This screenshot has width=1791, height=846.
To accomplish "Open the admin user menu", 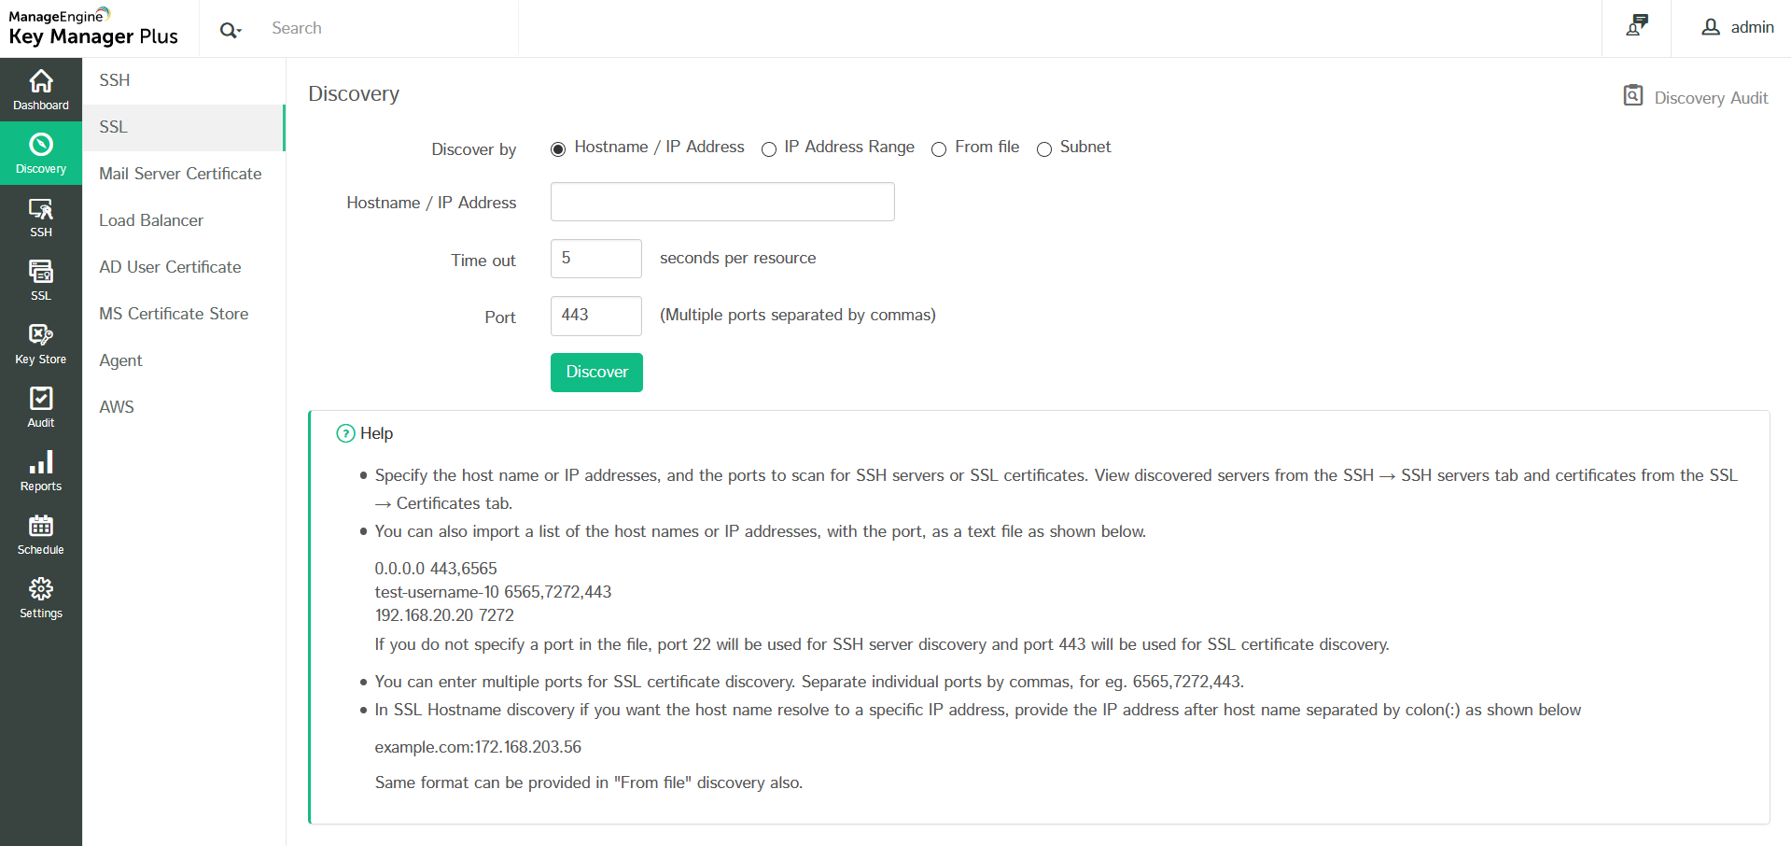I will [1738, 28].
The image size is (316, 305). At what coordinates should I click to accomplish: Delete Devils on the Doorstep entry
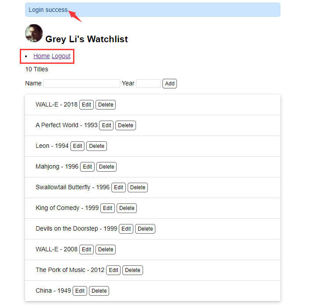145,229
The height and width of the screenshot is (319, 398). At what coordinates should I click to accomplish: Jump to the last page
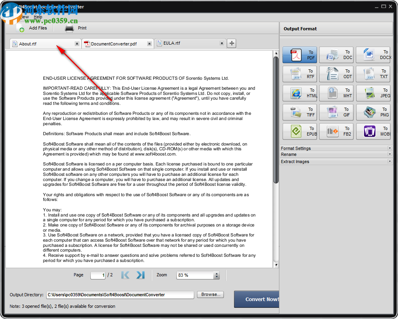pos(140,275)
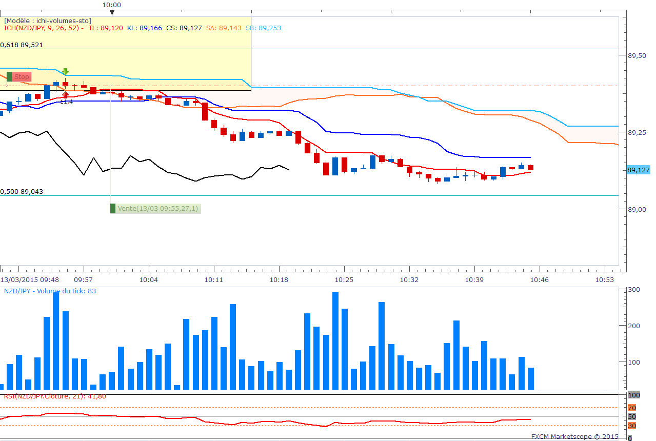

● **WHAT TO DO**
When you reach the line that contains "The height and" in the records above, copy it and every line after it exactly through the last one, leaving out the pictures.

● **OUTPUT OF THE EXERCISE**
The height and width of the screenshot is (319, 398). At what coordinates should I click to accomplish: Jump to the last page
pos(140,275)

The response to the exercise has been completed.